• [Goal] Return, verbatim, the lines of the material between the line holding "coordinates (55, 21)." and the line holding "The image size is (679, 357).", both included, and nothing else.
- - - - -
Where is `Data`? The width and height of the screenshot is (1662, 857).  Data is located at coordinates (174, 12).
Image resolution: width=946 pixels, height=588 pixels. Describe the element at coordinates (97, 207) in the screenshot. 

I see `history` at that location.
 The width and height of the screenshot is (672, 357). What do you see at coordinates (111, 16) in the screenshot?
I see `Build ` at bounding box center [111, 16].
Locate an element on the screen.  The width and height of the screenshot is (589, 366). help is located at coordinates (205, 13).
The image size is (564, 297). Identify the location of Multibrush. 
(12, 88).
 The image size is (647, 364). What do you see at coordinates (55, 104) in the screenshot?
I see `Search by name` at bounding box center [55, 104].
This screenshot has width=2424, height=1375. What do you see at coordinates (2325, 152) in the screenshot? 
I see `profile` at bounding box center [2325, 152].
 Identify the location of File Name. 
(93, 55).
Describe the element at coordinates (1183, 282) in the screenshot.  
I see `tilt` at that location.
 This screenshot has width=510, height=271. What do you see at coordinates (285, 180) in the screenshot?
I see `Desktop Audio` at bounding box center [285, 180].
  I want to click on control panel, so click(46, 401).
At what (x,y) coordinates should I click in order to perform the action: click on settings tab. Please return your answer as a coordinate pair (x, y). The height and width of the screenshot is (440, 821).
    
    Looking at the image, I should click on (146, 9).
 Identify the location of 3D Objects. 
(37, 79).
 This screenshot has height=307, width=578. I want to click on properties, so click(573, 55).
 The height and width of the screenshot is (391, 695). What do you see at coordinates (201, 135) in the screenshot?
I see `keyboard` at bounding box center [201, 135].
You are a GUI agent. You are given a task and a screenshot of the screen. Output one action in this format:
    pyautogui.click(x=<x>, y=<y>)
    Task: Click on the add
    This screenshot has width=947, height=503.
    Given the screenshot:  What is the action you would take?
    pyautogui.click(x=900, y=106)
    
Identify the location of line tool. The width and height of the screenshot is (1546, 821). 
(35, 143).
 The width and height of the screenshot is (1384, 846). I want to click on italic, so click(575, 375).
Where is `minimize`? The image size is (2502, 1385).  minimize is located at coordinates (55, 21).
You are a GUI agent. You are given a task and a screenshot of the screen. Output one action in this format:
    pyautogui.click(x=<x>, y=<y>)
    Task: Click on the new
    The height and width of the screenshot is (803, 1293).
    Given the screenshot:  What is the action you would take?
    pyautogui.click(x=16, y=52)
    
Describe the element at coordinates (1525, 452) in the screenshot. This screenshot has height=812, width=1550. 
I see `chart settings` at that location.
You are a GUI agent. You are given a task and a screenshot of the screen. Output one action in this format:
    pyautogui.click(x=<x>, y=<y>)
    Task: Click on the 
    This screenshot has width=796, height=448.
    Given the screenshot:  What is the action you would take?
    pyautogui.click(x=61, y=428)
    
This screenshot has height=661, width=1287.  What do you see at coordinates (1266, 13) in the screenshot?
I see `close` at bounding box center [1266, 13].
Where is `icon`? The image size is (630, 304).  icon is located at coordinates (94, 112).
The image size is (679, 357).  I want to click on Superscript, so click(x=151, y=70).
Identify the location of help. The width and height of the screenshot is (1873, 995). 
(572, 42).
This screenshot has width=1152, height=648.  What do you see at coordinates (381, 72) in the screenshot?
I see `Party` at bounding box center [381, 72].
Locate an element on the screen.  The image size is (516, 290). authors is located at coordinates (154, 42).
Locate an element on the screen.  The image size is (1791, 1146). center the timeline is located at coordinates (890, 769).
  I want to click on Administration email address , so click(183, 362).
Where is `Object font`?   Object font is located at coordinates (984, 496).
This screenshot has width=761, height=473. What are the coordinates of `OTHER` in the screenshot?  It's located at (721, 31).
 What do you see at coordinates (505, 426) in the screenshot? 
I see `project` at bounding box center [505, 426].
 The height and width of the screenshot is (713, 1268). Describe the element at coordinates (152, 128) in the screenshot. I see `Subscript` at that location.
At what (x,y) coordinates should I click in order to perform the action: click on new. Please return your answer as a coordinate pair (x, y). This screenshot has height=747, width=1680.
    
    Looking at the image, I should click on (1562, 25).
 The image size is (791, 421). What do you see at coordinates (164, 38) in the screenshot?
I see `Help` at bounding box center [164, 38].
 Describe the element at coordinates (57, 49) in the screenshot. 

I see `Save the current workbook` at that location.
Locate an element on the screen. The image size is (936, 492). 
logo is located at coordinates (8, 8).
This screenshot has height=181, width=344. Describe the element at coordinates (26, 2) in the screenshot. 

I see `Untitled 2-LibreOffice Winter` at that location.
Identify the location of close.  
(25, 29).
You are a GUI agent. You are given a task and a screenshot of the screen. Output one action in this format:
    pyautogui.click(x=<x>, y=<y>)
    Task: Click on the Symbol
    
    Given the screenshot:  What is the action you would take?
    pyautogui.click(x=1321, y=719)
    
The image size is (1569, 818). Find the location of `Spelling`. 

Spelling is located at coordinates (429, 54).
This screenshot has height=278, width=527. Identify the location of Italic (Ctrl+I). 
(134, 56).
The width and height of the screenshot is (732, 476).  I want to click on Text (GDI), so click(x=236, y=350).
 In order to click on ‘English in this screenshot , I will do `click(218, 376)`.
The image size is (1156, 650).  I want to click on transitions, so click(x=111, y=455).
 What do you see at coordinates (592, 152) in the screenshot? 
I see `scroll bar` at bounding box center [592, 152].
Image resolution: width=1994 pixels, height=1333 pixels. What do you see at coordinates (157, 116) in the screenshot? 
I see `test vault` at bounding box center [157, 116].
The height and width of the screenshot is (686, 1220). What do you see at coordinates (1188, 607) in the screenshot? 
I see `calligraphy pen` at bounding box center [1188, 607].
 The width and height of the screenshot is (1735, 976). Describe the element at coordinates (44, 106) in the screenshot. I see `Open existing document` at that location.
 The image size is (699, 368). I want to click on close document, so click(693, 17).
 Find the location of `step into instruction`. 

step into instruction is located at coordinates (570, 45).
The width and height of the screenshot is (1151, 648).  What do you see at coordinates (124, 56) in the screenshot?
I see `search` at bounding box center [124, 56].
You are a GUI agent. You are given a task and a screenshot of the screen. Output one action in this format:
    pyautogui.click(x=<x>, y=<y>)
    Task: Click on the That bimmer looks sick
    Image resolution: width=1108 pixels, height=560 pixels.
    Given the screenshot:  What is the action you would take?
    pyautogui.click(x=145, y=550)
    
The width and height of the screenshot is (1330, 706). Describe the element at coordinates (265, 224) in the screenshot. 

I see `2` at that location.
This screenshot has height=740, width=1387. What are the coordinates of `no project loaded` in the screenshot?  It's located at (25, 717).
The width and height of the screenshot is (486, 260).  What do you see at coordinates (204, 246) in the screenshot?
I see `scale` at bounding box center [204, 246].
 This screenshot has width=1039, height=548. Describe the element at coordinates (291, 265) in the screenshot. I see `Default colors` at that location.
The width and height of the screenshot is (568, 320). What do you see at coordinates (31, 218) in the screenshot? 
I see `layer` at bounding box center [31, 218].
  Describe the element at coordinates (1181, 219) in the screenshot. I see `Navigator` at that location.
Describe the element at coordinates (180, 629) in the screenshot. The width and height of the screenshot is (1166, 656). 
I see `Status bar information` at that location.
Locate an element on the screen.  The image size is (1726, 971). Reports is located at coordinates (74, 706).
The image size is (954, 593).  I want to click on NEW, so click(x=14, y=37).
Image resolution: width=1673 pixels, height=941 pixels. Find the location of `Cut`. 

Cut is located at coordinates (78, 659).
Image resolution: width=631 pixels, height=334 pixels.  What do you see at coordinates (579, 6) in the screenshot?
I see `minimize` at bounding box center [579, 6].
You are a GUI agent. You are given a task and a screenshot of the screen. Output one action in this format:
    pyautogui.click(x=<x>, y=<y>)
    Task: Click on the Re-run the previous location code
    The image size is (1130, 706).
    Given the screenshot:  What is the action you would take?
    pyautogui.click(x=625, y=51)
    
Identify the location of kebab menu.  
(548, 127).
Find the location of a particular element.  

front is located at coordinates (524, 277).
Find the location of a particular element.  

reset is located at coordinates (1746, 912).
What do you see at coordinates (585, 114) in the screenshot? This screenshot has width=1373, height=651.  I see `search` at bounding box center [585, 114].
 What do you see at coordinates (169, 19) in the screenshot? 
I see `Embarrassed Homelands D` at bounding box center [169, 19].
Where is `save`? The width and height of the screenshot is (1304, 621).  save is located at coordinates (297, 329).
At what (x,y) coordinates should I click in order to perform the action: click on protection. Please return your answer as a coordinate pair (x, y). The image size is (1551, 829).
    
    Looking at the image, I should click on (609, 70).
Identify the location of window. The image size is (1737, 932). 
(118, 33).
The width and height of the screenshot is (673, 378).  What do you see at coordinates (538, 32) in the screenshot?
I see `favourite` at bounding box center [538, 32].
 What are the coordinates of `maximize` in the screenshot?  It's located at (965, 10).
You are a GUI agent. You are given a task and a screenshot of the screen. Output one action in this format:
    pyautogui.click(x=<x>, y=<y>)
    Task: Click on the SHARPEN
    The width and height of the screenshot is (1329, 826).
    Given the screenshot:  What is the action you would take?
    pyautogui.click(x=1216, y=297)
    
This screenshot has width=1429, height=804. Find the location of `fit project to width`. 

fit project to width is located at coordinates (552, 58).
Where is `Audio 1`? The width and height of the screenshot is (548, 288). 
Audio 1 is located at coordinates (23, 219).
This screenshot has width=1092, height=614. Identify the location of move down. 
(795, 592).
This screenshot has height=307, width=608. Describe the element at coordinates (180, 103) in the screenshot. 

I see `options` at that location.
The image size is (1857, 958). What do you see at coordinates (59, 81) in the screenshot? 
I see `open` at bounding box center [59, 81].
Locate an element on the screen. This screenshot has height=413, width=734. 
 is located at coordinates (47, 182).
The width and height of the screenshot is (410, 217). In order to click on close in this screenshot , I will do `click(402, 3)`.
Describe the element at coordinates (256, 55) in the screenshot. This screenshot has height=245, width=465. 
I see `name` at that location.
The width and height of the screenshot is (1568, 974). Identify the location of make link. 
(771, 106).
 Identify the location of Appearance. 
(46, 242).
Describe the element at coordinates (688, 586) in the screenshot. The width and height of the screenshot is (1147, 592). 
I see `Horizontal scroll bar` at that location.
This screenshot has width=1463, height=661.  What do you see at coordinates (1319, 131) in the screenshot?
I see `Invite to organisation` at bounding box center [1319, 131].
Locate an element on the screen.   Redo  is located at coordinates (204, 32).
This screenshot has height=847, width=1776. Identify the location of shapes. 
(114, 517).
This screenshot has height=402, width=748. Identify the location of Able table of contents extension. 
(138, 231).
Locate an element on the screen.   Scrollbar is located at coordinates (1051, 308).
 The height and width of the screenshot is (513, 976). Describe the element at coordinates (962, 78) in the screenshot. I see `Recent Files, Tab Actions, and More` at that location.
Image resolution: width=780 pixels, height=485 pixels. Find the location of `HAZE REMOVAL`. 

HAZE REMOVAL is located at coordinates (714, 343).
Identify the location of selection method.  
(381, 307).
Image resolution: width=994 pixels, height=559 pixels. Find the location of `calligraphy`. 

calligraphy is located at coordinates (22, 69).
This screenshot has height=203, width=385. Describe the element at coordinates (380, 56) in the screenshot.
- - - - -
• [Exercise solution]
Where is `minimize`? The image size is (2502, 1385).  minimize is located at coordinates (55, 21).
You are a GUI agent. You are given a task and a screenshot of the screen. Output one action in this format:
    pyautogui.click(x=<x>, y=<y>)
    Task: Click on the new
    The height and width of the screenshot is (803, 1293).
    Given the screenshot:  What is the action you would take?
    pyautogui.click(x=16, y=52)
    
Describe the element at coordinates (1525, 452) in the screenshot. This screenshot has height=812, width=1550. 
I see `chart settings` at that location.
You are a GUI agent. You are given a task and a screenshot of the screen. Output one action in this format:
    pyautogui.click(x=<x>, y=<y>)
    Task: Click on the 
    This screenshot has width=796, height=448.
    Given the screenshot:  What is the action you would take?
    pyautogui.click(x=61, y=428)
    
This screenshot has height=661, width=1287.  What do you see at coordinates (1266, 13) in the screenshot?
I see `close` at bounding box center [1266, 13].
Where is `icon`? The image size is (630, 304).  icon is located at coordinates (94, 112).
The image size is (679, 357).  I want to click on Superscript, so click(x=151, y=70).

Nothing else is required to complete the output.